Xysticus audax is a species of crab spider in the family Thomisidae. It has a wide distribution across the Palearctic region, ranging from Iceland in the west through the temperate regions of Eurasia to Sakhalin and Japan in the east.

==Etymology==
The specific name audax is derived from the Latin word meaning "bold" or "daring" (German: verwegen), referring to the spider's behavior as observed by the original describer.

==Description==

Xysticus audax exhibits considerable variation in coloration and pattern, making identification challenging, particularly for females.

===Female===
As with crab spiders in general, females are larger than males, with a total length of 4.3–6.4 mm and cephalothorax length of 1.88–2.93 mm. Two main color varieties have been documented: a dark variety and a light variety. The dark variety has sides of the cephalothorax that are dark brown with yellowish dots and spots, while the light variety shows pale brown coloration with darker patches.

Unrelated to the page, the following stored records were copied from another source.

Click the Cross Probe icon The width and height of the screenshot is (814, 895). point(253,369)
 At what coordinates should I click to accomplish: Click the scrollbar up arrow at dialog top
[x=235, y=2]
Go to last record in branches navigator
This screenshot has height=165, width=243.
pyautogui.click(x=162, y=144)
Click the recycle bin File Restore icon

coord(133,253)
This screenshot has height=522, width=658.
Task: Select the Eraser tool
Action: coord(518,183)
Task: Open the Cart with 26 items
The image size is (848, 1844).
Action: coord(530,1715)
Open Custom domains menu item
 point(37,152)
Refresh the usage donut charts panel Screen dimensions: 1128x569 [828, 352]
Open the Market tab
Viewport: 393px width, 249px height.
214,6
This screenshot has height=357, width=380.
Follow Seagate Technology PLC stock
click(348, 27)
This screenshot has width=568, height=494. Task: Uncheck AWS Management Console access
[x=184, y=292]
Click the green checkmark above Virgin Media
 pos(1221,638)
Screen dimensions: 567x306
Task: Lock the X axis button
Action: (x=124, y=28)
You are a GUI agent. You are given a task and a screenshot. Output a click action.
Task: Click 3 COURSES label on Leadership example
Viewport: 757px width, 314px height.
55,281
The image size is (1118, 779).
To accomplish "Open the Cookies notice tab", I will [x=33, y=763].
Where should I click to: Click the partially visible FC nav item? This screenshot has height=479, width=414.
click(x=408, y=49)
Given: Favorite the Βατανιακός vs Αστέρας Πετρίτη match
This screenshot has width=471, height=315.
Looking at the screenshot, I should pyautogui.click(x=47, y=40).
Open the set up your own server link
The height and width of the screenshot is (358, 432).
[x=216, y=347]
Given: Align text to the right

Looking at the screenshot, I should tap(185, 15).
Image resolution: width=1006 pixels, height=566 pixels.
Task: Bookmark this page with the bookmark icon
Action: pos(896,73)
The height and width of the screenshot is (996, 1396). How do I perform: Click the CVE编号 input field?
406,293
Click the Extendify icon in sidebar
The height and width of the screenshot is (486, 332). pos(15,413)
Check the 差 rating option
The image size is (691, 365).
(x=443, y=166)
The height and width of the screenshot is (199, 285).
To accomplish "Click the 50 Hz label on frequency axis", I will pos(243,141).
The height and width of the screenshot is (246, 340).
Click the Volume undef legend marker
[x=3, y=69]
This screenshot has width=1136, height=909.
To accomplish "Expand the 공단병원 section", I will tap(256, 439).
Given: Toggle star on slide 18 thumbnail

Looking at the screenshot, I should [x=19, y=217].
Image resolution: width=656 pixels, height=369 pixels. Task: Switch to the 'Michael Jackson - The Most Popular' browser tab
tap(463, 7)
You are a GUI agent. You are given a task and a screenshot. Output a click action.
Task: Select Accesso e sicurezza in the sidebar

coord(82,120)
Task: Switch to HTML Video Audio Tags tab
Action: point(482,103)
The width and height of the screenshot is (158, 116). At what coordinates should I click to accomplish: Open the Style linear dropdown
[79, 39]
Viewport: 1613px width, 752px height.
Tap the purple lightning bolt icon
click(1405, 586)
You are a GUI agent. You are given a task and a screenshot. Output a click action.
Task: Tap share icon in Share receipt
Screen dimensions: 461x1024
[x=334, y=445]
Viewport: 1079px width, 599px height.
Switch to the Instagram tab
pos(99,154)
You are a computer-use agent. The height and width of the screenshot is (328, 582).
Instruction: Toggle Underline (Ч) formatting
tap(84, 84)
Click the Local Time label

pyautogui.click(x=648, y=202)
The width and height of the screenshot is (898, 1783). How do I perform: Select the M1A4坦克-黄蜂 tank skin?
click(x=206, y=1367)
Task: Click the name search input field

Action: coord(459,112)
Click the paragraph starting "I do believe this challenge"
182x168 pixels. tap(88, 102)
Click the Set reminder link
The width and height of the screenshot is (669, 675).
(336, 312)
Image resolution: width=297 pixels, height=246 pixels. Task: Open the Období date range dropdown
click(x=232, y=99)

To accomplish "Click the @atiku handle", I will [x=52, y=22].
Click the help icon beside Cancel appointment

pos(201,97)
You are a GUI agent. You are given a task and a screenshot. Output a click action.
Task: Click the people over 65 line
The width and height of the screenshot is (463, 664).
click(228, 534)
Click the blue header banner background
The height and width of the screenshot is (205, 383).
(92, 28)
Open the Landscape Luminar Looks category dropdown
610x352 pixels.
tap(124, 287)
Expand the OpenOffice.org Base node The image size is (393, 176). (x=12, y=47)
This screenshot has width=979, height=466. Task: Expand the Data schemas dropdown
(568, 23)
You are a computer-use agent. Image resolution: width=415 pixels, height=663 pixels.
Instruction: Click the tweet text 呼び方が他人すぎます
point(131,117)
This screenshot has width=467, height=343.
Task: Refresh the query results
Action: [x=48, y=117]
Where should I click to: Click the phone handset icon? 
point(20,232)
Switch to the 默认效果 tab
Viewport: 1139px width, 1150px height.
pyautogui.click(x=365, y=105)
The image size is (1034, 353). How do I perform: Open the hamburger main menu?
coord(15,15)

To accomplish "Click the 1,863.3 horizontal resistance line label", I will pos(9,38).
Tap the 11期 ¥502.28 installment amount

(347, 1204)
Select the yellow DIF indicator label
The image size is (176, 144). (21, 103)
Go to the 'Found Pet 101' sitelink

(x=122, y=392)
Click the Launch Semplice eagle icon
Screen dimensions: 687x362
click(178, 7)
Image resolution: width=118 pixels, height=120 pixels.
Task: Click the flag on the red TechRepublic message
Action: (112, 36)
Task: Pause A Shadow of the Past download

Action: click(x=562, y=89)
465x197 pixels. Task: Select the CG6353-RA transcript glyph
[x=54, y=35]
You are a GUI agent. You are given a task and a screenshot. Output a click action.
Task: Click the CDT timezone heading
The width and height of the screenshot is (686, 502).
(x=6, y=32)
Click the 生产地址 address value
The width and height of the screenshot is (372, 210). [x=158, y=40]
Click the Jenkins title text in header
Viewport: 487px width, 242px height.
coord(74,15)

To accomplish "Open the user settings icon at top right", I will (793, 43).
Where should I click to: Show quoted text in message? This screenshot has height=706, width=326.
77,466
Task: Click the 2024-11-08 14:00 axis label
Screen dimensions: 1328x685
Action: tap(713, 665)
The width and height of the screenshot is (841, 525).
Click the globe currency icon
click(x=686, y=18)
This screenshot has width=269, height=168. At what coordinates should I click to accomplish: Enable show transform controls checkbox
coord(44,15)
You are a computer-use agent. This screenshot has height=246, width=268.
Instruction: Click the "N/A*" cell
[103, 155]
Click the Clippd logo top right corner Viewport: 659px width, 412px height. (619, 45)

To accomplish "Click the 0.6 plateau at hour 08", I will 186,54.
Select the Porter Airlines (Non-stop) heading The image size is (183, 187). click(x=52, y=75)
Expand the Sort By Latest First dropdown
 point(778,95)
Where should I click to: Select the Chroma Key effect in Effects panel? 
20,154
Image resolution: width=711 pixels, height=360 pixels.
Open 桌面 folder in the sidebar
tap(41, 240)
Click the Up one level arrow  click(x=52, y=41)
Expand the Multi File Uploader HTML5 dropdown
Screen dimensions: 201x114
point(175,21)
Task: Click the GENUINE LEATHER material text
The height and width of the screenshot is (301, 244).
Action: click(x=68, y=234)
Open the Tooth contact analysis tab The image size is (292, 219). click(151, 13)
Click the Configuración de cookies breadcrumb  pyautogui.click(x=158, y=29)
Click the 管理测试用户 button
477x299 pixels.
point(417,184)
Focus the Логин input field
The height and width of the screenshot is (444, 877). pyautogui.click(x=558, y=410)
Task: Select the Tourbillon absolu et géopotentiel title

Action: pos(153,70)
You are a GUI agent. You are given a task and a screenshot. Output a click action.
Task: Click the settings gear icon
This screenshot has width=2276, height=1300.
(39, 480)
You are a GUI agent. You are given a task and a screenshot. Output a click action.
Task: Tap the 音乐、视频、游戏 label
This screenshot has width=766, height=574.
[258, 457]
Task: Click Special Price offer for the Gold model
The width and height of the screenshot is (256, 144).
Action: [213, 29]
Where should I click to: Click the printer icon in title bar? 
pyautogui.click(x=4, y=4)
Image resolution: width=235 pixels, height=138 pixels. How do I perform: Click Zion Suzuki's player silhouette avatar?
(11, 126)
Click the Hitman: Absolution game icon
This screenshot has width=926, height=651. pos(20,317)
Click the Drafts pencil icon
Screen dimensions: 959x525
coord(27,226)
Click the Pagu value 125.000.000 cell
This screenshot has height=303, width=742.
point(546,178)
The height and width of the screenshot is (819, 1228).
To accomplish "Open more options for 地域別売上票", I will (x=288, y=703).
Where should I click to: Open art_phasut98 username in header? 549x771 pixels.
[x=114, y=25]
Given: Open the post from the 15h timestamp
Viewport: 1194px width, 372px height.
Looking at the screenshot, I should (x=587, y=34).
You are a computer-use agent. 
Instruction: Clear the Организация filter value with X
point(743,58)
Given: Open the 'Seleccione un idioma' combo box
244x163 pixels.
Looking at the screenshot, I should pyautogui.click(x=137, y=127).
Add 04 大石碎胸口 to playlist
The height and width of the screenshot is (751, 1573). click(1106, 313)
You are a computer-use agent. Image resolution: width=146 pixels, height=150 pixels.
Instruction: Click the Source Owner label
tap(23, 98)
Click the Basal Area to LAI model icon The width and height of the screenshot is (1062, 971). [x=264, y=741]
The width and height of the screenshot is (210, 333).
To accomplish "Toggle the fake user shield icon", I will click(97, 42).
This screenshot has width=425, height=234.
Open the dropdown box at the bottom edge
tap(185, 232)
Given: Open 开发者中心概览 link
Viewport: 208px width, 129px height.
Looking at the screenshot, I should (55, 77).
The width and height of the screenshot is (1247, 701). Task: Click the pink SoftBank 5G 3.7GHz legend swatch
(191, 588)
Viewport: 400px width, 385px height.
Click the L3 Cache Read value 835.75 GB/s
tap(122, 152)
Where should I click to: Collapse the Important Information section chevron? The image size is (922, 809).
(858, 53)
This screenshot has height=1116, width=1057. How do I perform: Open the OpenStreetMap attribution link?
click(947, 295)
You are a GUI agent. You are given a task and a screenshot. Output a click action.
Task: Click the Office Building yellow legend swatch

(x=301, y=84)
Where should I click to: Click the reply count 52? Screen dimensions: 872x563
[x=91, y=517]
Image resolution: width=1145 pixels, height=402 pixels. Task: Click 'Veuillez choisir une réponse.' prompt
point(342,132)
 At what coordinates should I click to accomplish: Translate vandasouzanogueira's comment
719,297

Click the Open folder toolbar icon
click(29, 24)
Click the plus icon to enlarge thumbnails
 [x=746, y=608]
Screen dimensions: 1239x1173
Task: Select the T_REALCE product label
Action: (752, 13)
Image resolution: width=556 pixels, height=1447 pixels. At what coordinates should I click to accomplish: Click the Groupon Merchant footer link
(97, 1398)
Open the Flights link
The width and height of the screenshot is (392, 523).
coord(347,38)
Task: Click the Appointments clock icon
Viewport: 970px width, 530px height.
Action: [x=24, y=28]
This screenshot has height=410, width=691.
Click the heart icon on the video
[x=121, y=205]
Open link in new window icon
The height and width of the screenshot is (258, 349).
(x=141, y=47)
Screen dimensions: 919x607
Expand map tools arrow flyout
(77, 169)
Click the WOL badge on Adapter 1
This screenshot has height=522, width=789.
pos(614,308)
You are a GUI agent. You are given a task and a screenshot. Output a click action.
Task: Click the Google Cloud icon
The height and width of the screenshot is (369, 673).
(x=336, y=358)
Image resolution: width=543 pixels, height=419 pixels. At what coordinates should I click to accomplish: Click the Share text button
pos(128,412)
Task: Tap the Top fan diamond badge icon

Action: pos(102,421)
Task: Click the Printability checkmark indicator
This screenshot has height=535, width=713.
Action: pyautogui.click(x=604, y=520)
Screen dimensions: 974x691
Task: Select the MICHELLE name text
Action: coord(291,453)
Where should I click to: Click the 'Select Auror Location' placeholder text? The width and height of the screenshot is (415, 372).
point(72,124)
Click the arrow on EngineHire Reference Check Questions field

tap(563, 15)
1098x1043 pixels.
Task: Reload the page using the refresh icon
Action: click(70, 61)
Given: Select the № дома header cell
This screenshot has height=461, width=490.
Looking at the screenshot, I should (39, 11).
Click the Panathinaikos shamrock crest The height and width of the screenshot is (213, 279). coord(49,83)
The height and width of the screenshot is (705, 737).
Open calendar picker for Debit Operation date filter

The epigyne is highly variable and features an atrium divided by a broad septum that is usually broader than in X. cristatus. The anterior borders each bear a low but distinct tooth, and the copulatory ducts vary considerably in length.

===Male===
Males have a total length of 3.8–5.0 mm, with the cephalothorax measuring 1.97–2.91 mm in length and 1.88–2.59 mm in width. The cephalothorax is brown to dark brown with a median band that is brownish anteriorly and becomes yellowish-white posteriorly. The chelicerae are dark greyish-brown with a yellowish-white diagonal band, while the sternum is yellowish-white with black dots.

The legs show a distinctive pattern with distal segments mostly pale yellowish-brown and proximal segments dark brown with yellow-white dots and patches. The opisthosoma is dark brown with a whitish, distinctly dentated median band and dull yellowish-white margins.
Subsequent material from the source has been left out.